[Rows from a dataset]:
□ □ □ □ □
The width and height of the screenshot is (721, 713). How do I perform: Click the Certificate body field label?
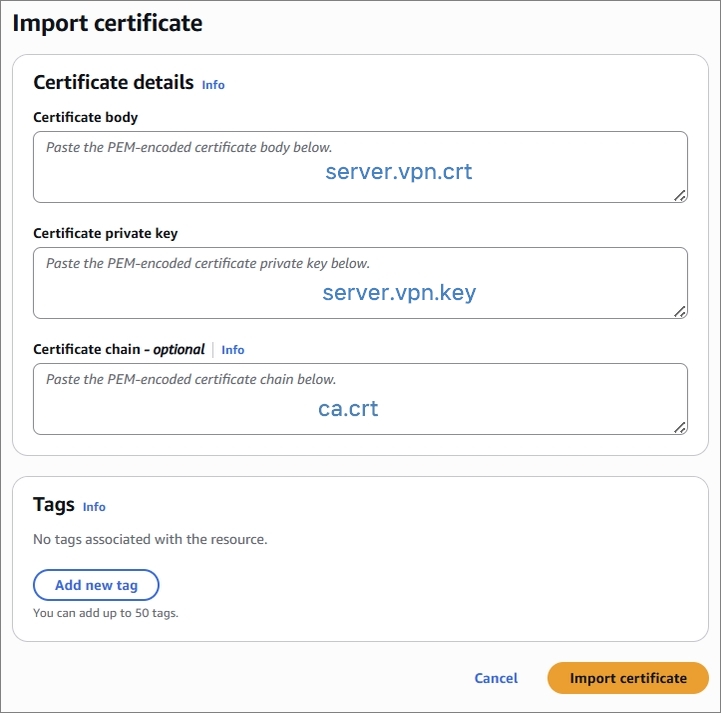[86, 117]
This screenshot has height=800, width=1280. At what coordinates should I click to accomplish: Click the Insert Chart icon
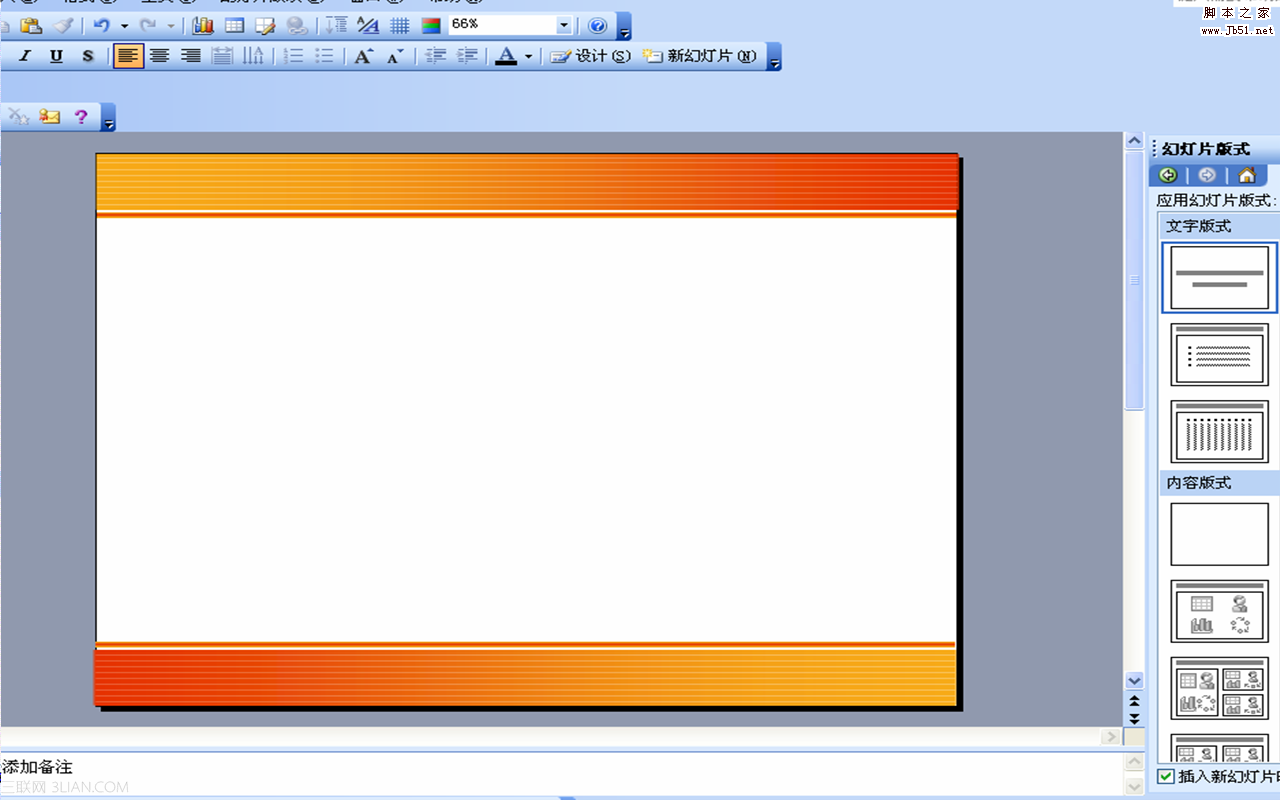(x=203, y=26)
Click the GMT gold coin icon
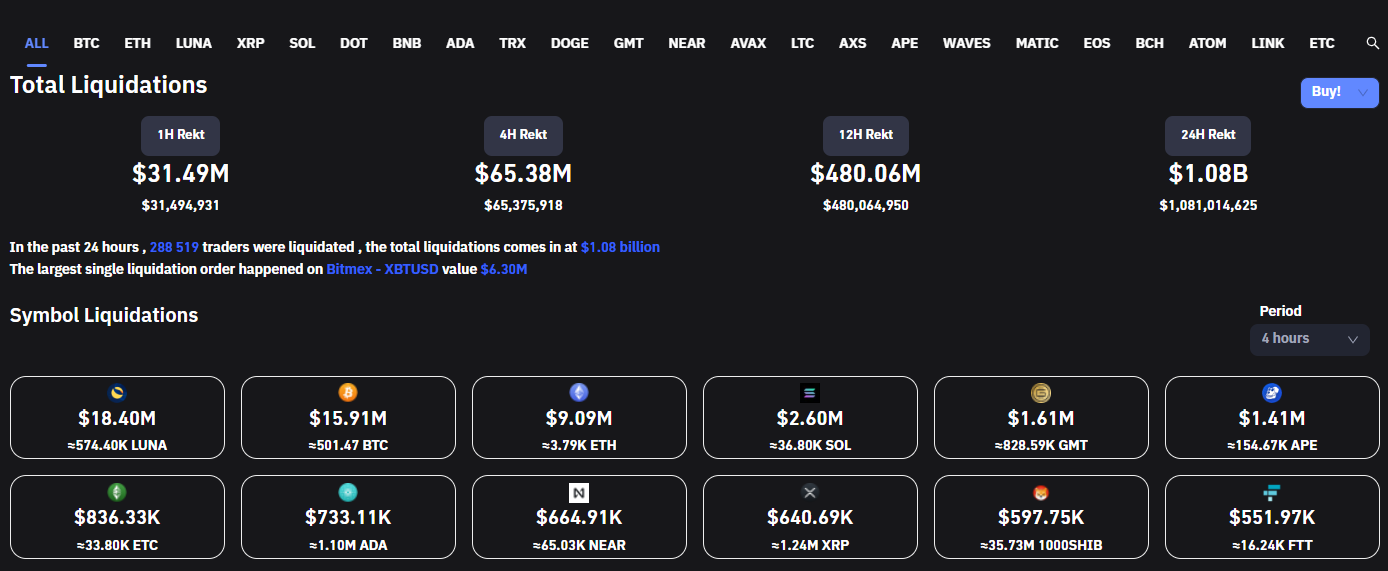The width and height of the screenshot is (1388, 571). [1041, 393]
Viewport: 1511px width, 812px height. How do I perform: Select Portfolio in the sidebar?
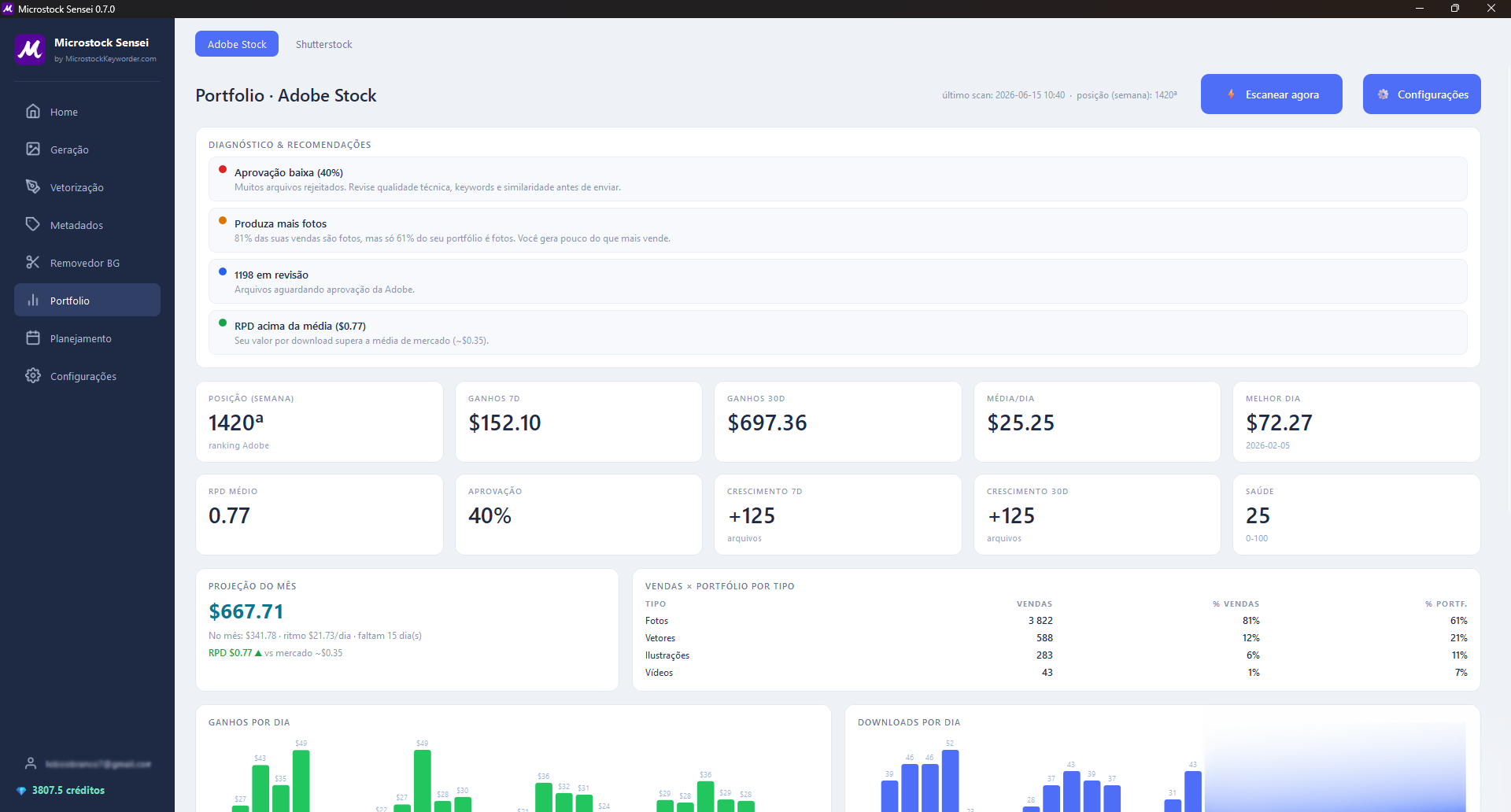click(x=87, y=300)
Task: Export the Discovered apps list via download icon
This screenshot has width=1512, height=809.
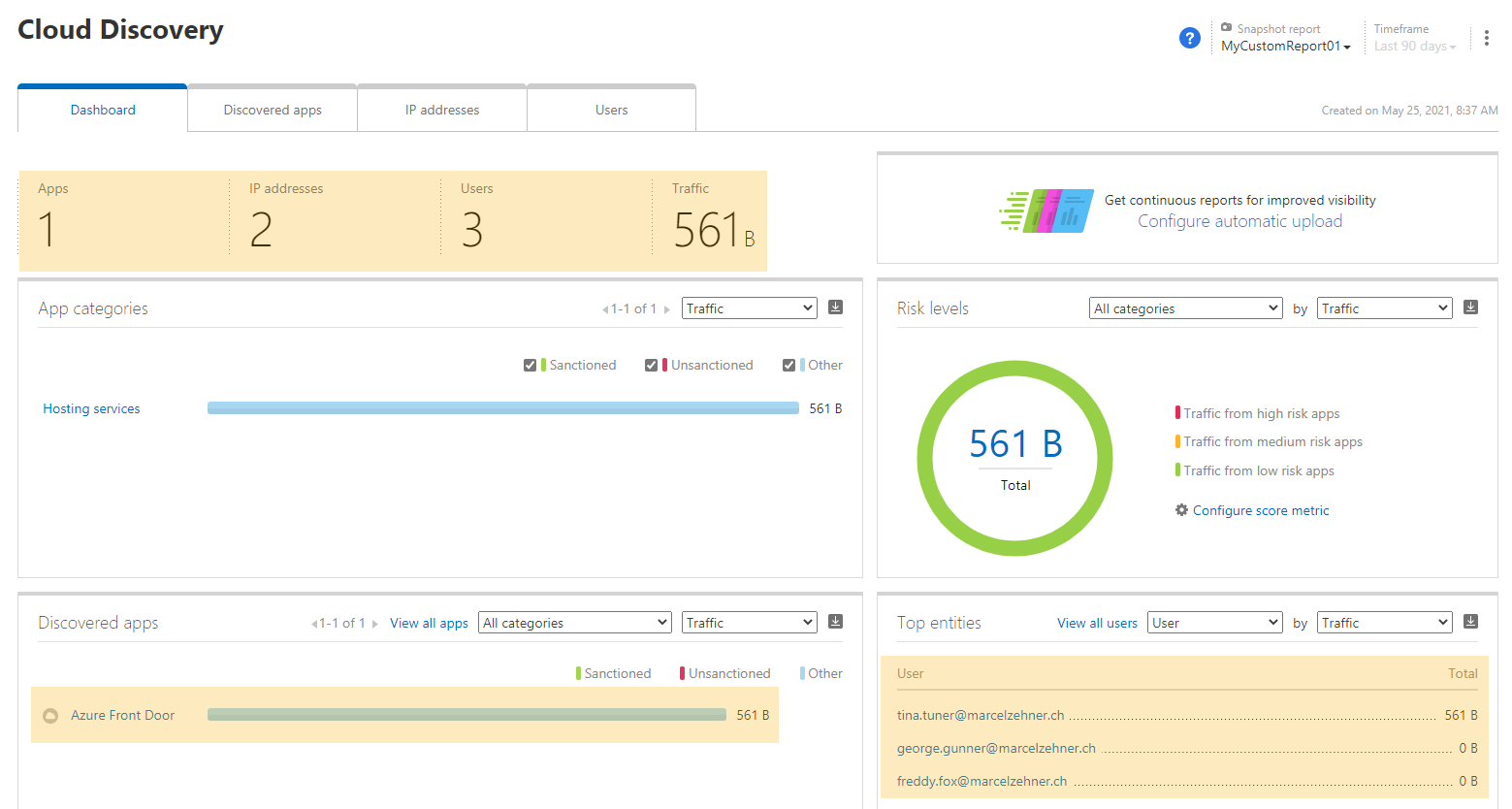Action: click(x=835, y=622)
□ □ □ □ □
[Your task]: Write out every line of the records above word for word, leaving the pictures out.

[Written response]:
The width and height of the screenshot is (721, 713). How do I perform: Click the Certificate body field label?
[86, 117]
This screenshot has height=800, width=1280. At what coordinates should I click to accomplish: Click the Insert Chart icon
(x=203, y=26)
Click the GMT gold coin icon
The width and height of the screenshot is (1388, 571). [1041, 393]
Viewport: 1511px width, 812px height. How do I perform: Select Portfolio in the sidebar?
click(x=87, y=300)
Task: Export the Discovered apps list via download icon
This screenshot has width=1512, height=809.
Action: click(x=835, y=622)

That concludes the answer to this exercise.